- Arbeitsauftrag: Geben Sie aus dem Interview den Abschnitt von „Haas: Was man“ bis einschließlich „und diesem Kunstwerk.“ wortgetreu wieder.

- Textauszug:
┌────────
Abstrakte Konstruktionsprinzipien interessieren mich nicht, wer will, darf konstruieren - aber das Ergebnis muss klingen! Und ich lege großen Wert darauf, dass man sich zuerst fragt, was man hören will, und dann erst den Weg sucht, es zu notieren. Ich will keine "Haas-Imitate". Wenn ich bemerke, dass jemand die klangliche Oberfläche meiner Musik imitiert, werde ich ungemütlich.

DER STANDARD: Viele Ihrer Werke stehen im Dialog mit der literarischen und musikalischen Vergangenheit. Wie kommt Ihr Klang eigentlich in Ihre Kompositionen "nach" Schubert'scher oder Skrjabin'scher Klaviermusik?

Haas: Was man für das "Eigene" hält, entpuppt sich fast immer als Aneignung von "Anderem". Ein Spezialfall ist es, wenn man konkret auf eine bestehende Musik reagiert. Das nun zu hörende Tria ex uno über einen Ausschnitt aus einer Messe von Desprez thematisiert den unendlich gewordenen Abstand zwischen uns und diesem Kunstwerk.
└────────
- Bereitgestellte Daten:
┌────────
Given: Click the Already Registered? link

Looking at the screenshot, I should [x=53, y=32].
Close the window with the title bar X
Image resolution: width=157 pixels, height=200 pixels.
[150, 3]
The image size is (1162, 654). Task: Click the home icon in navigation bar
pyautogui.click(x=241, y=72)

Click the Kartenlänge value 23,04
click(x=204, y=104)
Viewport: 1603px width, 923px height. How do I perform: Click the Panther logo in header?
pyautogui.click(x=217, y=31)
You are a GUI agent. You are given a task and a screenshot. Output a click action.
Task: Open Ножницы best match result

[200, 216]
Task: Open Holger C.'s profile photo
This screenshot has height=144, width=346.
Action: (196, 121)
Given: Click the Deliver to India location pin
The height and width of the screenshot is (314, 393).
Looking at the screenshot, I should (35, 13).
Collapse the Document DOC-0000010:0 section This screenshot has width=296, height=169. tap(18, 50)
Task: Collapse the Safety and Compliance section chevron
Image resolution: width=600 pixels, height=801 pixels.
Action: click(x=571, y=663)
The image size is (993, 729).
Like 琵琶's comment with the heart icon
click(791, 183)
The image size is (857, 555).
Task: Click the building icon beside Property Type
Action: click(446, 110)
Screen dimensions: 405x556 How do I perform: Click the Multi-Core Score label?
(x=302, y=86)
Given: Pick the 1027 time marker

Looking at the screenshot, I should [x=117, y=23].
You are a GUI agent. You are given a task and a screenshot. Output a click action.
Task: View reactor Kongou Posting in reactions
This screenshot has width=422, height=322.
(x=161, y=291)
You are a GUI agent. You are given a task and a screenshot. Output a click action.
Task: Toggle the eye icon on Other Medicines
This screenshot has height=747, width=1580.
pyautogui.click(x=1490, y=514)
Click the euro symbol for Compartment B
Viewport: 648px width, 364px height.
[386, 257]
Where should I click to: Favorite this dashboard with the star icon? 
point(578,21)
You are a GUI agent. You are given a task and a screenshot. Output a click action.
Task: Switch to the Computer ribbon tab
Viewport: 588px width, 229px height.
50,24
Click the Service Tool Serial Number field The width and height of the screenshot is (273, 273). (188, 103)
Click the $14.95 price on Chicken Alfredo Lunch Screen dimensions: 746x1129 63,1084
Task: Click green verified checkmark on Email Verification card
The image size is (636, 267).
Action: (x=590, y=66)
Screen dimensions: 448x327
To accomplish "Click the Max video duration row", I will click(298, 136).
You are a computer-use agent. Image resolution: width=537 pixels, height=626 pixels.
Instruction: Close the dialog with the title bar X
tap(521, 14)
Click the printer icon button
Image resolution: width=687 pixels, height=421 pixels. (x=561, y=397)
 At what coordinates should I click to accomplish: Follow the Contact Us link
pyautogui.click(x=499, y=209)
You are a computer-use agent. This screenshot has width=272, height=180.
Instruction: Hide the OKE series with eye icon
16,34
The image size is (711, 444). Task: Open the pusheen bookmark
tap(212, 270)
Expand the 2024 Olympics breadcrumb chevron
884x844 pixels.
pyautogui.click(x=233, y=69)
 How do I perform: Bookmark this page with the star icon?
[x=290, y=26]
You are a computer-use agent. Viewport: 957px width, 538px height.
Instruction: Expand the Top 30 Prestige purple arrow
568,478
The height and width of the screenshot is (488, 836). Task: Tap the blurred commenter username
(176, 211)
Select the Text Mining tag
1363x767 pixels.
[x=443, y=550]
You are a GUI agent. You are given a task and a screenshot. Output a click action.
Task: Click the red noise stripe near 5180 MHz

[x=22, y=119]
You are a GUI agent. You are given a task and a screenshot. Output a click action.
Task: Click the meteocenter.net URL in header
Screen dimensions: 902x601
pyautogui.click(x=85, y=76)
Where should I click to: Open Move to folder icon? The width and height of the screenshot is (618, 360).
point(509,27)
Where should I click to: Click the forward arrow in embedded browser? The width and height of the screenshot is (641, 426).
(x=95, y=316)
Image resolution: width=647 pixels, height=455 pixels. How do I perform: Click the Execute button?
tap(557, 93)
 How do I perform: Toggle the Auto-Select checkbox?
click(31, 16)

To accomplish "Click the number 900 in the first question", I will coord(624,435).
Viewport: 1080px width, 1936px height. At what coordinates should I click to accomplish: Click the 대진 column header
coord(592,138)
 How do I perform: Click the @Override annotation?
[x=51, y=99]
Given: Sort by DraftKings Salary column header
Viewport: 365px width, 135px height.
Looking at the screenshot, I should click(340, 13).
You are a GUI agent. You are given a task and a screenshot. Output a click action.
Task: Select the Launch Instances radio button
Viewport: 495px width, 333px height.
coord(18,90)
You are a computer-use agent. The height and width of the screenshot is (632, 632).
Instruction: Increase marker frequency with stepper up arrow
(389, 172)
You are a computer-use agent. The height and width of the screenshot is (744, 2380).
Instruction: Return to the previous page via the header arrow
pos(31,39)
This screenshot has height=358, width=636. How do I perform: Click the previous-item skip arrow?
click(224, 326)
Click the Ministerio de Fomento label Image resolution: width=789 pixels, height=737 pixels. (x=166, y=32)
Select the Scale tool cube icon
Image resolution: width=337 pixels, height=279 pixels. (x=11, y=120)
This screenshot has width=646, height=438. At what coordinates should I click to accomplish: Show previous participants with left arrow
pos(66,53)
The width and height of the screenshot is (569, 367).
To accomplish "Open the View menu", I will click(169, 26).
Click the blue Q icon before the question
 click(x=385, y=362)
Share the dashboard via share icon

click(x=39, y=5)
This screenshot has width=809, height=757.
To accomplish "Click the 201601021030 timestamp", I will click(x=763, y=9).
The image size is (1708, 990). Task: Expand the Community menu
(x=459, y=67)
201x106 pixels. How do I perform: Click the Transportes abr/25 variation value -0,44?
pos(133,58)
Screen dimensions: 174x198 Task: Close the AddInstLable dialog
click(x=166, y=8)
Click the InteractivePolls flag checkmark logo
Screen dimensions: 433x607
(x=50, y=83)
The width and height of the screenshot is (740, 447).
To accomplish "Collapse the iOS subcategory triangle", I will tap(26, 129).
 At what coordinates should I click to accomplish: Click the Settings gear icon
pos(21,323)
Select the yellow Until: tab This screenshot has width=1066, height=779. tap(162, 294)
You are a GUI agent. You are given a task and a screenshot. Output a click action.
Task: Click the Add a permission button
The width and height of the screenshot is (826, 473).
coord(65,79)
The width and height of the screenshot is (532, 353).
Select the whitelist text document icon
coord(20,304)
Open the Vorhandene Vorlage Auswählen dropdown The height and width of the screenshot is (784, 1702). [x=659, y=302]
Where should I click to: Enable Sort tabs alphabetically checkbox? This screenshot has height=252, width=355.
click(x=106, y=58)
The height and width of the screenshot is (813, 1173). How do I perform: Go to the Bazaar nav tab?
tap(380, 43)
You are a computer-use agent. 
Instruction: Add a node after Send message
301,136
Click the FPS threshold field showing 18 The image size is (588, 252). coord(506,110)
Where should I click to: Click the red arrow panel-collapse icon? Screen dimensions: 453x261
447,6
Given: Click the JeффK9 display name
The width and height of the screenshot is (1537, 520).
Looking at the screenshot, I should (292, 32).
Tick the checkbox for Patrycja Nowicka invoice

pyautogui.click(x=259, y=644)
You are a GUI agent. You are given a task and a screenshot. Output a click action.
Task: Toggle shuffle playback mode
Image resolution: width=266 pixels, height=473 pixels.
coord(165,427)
└────────
- Lösung:
Haas: Was man für das "Eigene" hält, entpuppt sich fast immer als Aneignung von "Anderem". Ein Spezialfall ist es, wenn man konkret auf eine bestehende Musik reagiert. Das nun zu hörende Tria ex uno über einen Ausschnitt aus einer Messe von Desprez thematisiert den unendlich gewordenen Abstand zwischen uns und diesem Kunstwerk.